Même si l’intuition était forte, le doute s’est aussi pointé. Semble-t-il que février et mars ont été fertiles en remises en question. "C’est un peu épeurant, autant comme chorégraphe que comme interprète, explique-t-elle. Parce que cette fois je porte les deux (chapeaux). Tandis que quand je dirige la compagnie et les danseurs, j’ai pas la responsabilité de danser."

Mais pour créer une belle Échappée, la chorégraphe s’est entourée de fidèles collaborateurs: aux costumes, sa complice depuis plusieurs années, Sylvie Baillargeon, à la conception des éclairages, Marc Longpré, et à l’environnement sonore, Michel G. Côté. René Béchard a aussi signé la musique de L’Espiègle du jardin. France Gruyère et Rachel Worth agissent à titre de répétitrices. "Parce que quand on est interprète, il faut avoir quelqu’un qui nous pousse, qui nous dirige", souligne la danseuse et chorégraphe.

Anti-hermétique
Au fil des ans, Francine Châteauvert a connu un vif succès avec certaines de ses créations. Les spectacles Les Excentriques et Portrait de famille et de ses invités ont beaucoup tourné. La chorégraphe est aussi très fière du Minuscule quotidien, un duo qu’elle a monté avec son conjoint, le directeur général de Sursaut, Adam Dymburt. Également, l’incontournable Casse-Noisette et le Roi des rats, dont elle a proposé une adaptation originale et contemporaine, il y a déjà 10 ans; un spectacle qui sera présenté à nouveau à Sherbrooke en 2005. "Ce qui caractérise ma démarche artistique, c’est la polyvalence", constate l’artiste qui est actuellement en résidence au Studio-théâtre de l’Université Bishop’s.

Même si elle a beaucoup accompli artistiquement, Francine Châteauvert semble toujours en quête. En témoigne ce besoin de faire un spectacle solo. Ses modèles? Louise Lecavalier, pour sa forte présence sur scène, et Marie Chouinard, dont le "travail est tellement vivant". La chorégraphe cite aussi Pina Bausch.

Quand on lui dit que la danse est souvent vue comme un art hermétique, elle fait remarquer que les arts visuels et le théâtre peuvent aussi être perçus comme tels.

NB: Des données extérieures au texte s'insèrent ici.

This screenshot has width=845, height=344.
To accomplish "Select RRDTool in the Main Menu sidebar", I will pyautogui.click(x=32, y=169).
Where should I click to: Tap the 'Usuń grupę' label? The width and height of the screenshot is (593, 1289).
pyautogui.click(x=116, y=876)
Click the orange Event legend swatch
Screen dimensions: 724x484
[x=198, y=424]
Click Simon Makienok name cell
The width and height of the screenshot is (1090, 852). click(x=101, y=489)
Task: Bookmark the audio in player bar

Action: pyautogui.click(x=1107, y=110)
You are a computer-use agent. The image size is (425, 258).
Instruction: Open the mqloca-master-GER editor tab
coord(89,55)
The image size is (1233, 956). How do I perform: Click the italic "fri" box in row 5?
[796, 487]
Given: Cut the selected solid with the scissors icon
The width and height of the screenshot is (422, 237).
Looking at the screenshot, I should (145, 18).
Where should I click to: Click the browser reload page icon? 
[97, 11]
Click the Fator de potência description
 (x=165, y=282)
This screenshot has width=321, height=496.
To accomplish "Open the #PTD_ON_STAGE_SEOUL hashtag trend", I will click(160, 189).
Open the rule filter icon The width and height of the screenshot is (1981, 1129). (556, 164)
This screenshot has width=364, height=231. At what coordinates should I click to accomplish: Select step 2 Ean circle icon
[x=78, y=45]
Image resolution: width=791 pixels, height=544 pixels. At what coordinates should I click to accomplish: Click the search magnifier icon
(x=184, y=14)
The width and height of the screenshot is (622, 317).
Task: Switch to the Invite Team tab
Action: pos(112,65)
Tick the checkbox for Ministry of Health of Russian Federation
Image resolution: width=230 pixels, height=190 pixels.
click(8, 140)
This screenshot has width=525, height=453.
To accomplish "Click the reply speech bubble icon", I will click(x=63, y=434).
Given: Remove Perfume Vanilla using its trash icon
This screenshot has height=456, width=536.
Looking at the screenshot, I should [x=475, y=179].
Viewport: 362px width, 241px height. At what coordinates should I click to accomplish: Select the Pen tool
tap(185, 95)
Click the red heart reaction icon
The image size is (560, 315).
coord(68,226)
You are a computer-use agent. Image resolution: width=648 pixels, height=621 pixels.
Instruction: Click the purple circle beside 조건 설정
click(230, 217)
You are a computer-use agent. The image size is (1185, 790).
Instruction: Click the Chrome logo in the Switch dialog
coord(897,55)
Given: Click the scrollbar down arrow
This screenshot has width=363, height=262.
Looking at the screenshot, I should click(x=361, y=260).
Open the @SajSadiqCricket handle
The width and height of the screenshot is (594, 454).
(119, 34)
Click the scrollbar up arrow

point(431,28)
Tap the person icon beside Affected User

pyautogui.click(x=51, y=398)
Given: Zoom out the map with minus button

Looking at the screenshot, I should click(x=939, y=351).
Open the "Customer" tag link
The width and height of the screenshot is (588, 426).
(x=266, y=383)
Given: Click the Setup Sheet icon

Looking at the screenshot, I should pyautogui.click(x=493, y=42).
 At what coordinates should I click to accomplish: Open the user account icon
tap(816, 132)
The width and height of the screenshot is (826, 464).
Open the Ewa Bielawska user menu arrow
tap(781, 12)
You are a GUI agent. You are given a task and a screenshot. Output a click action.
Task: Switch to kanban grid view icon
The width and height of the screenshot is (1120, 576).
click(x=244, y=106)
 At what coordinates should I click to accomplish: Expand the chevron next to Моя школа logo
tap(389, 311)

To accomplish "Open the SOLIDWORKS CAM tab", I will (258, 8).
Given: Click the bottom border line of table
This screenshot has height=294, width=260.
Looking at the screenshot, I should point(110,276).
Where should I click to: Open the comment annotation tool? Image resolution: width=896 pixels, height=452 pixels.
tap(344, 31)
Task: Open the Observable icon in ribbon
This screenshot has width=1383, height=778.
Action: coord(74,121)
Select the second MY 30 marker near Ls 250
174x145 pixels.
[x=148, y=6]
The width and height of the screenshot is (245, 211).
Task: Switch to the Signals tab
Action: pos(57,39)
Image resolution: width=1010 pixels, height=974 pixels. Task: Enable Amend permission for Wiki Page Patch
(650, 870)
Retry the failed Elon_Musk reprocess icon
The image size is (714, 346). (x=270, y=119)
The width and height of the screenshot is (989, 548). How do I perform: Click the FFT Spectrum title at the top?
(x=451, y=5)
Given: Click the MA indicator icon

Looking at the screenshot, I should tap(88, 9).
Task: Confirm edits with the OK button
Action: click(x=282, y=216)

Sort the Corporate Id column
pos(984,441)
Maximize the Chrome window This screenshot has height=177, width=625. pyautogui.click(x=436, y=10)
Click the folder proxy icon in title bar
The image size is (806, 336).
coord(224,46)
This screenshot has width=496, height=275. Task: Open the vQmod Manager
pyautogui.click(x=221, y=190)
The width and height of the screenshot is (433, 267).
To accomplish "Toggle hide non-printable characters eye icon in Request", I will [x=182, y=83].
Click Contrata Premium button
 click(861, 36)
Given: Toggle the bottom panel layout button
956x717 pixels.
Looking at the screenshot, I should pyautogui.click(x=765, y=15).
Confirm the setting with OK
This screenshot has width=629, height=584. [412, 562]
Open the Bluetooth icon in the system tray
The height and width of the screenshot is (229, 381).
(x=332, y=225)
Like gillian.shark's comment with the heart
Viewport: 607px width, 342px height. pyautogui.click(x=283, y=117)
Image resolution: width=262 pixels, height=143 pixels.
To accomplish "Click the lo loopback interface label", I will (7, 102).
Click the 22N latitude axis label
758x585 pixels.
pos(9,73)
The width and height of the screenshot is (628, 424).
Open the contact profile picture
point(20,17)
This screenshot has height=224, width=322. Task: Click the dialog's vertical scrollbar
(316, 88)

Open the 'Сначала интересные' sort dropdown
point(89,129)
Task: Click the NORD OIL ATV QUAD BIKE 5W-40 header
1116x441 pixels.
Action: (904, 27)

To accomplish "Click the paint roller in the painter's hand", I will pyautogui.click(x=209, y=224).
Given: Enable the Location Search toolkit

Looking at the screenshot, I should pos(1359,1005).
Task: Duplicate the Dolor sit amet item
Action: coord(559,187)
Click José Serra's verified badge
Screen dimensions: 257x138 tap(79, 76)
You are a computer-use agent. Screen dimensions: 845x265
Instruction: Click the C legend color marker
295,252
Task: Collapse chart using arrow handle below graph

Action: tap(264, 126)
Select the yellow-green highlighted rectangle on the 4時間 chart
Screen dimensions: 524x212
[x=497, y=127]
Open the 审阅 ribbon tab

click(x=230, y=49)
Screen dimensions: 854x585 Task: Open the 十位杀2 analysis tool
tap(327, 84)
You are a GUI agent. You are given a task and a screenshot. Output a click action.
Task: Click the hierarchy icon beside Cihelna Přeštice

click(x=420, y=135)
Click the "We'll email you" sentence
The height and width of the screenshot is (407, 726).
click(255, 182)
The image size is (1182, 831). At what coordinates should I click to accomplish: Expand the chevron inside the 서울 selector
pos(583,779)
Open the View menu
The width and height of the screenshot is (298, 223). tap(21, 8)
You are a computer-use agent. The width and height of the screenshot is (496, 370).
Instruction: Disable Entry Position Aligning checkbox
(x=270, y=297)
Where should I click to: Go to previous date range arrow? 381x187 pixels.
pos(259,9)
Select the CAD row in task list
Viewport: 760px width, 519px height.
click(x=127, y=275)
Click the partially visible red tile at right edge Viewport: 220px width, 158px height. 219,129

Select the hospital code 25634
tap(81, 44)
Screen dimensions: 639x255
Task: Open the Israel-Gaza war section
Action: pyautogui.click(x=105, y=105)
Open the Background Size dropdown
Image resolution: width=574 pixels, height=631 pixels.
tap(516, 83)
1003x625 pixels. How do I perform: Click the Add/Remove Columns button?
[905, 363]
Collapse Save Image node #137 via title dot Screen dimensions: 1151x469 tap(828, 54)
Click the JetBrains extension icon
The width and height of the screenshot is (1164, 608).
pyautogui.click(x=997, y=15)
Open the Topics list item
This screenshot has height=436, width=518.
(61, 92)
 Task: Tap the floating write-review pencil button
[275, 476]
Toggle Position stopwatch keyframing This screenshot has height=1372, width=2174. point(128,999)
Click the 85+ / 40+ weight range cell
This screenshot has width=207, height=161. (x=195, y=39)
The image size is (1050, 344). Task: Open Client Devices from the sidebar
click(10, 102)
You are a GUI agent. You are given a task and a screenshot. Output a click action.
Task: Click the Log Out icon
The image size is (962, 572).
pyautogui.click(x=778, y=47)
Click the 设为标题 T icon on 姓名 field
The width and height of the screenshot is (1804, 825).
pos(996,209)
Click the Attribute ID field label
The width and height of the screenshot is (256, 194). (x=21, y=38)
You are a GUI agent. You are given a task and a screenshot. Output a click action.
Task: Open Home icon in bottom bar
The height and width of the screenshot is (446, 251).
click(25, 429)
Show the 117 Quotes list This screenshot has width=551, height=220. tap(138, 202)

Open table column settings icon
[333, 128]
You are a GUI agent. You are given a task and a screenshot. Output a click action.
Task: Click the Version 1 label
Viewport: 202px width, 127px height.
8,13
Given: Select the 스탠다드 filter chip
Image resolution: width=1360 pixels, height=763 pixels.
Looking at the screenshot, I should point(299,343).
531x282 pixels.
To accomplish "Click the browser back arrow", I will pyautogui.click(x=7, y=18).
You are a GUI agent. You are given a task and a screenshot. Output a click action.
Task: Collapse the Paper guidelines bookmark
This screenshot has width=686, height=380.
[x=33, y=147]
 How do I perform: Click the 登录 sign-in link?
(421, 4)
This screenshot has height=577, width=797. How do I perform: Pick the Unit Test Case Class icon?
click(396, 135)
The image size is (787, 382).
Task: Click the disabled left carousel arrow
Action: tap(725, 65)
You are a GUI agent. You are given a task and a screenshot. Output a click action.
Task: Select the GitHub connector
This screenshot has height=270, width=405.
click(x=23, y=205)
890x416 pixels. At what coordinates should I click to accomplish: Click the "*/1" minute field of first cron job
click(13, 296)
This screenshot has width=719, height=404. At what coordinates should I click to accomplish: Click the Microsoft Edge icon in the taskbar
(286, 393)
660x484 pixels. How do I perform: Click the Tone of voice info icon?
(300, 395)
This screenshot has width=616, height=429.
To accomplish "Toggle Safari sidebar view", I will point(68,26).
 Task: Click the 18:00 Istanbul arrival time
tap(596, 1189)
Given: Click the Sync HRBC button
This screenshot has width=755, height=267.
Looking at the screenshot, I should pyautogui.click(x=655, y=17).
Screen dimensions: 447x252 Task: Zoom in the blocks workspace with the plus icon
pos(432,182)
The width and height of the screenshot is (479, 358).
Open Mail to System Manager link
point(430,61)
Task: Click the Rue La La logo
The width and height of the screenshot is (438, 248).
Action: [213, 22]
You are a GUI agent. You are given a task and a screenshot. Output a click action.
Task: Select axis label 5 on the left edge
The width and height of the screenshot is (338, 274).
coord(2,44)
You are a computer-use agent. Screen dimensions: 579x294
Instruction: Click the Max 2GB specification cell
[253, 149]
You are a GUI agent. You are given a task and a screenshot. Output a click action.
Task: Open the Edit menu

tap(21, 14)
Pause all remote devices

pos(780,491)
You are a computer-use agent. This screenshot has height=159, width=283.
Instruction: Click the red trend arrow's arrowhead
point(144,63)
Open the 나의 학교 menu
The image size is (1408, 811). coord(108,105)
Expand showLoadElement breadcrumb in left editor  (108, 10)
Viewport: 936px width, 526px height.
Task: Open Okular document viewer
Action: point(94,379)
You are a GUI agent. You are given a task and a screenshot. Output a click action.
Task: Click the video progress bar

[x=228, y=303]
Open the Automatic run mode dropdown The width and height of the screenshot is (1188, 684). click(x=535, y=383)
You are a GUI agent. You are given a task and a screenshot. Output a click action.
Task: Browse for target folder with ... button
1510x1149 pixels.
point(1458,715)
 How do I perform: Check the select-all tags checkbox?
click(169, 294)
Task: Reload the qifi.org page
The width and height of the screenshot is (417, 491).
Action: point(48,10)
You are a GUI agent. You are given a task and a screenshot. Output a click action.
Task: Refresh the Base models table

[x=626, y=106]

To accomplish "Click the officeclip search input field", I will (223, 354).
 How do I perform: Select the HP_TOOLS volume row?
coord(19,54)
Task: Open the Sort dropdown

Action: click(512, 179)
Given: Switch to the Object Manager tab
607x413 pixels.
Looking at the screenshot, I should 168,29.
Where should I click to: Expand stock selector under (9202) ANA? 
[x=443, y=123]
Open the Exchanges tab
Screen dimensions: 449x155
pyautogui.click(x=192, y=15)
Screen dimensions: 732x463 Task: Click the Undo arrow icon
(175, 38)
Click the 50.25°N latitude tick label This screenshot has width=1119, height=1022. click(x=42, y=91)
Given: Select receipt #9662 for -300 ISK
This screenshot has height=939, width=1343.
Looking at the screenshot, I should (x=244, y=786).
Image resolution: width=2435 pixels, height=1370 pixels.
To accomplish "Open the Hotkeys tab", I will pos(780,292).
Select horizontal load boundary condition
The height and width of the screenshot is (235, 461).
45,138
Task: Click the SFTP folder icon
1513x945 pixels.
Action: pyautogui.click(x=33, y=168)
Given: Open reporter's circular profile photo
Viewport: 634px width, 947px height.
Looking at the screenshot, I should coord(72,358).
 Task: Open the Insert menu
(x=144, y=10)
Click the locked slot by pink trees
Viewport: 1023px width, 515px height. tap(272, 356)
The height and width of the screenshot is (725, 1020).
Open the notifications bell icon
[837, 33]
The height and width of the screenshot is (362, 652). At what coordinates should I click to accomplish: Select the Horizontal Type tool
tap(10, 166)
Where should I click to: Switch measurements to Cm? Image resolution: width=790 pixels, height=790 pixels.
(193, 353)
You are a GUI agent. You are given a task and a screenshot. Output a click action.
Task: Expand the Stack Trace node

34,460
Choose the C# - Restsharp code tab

Et que même si de la danse, elle en mange, elle trouve que certains spectacles sont difficilement accessibles. Le secret de son succès à elle? Des œuvres empreintes de simplicité et de candeur, où l’aspect poétique côtoie l’aspect sportif. Un autre ingrédient essentiel: son amour de la scène, de la danse et du mouvement. "C’est parce que j’ai la passion que je continue."